One of the biggest reasons for failure is not having a clear remit for the project in the first place. I am continually amazed by conversations with customers where they don't have a clear vision of why they are implementing a system and specifically what impact the new system will have on their business.
To ensure real value is delivered by a technology project you have to start by identifying the specific business problem you are trying to solve and the quantifiable benefits that will be achieved by solving that problem. Too many people start with discussions about data and reports which are often based around the current situation rather than the vision of the future. By building solutions based on a cloud ecosystem, there are fantastic opportunities to deliver real value quickly by deploying cost-effective solutions that combine to fulfil the final vision.

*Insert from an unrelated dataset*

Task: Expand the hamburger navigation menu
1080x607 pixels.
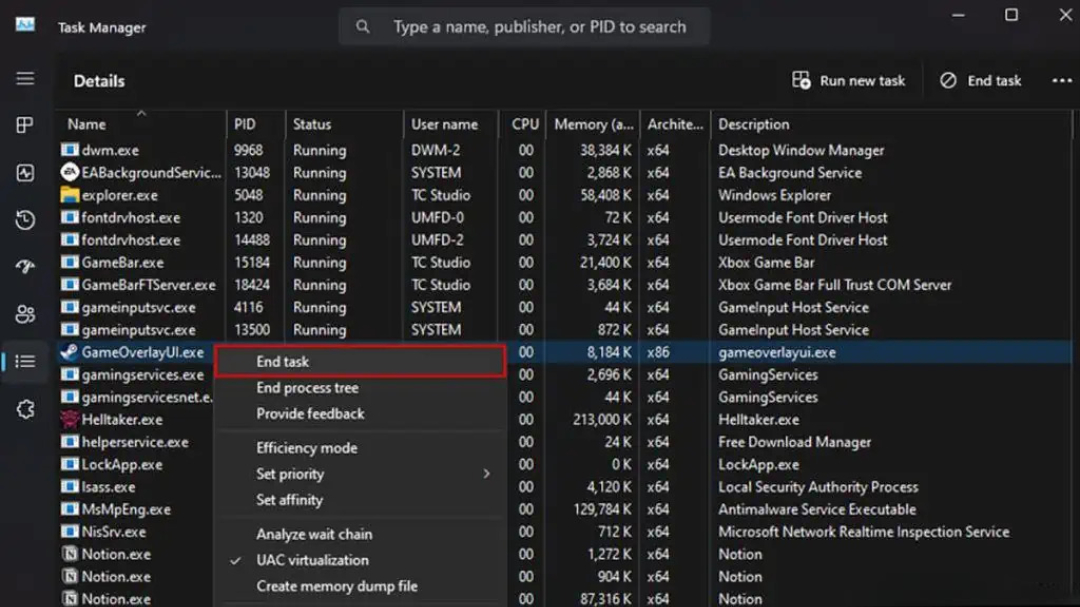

The industry therefore needs leaders who can capture and communicate this vision across the business, shaping solutions to take advantage of disruptive technologies whilst of course being alert to the demands of today's security, compliance and data regulation hurdles.
The challenge for the FM industry is therefore to consider whether we are thinking big enough in our vision for modern facilities and have a grasp of what today’s technology can really deliver.
Thanks for sharing your insight. So finally, if the FM industry were looking for some quick wins, what would you recommend?
Every organisation can find new opportunities to improve performance by gaining insight from powerful visualisation of their data. I would therefore start by evaluating one of the many Business Intelligence "BI" platforms such as Tableau, Power BI or Qlik and explore new ways of making data available to a wider community of users in a format that they can understand and interrogate. I think many businesses will be surprised by the number of "light bulb" moments that will occur when their team suddenly say "I never knew that!". The value gained from each moment of insight will pave the way for continued investment in their digital transformation.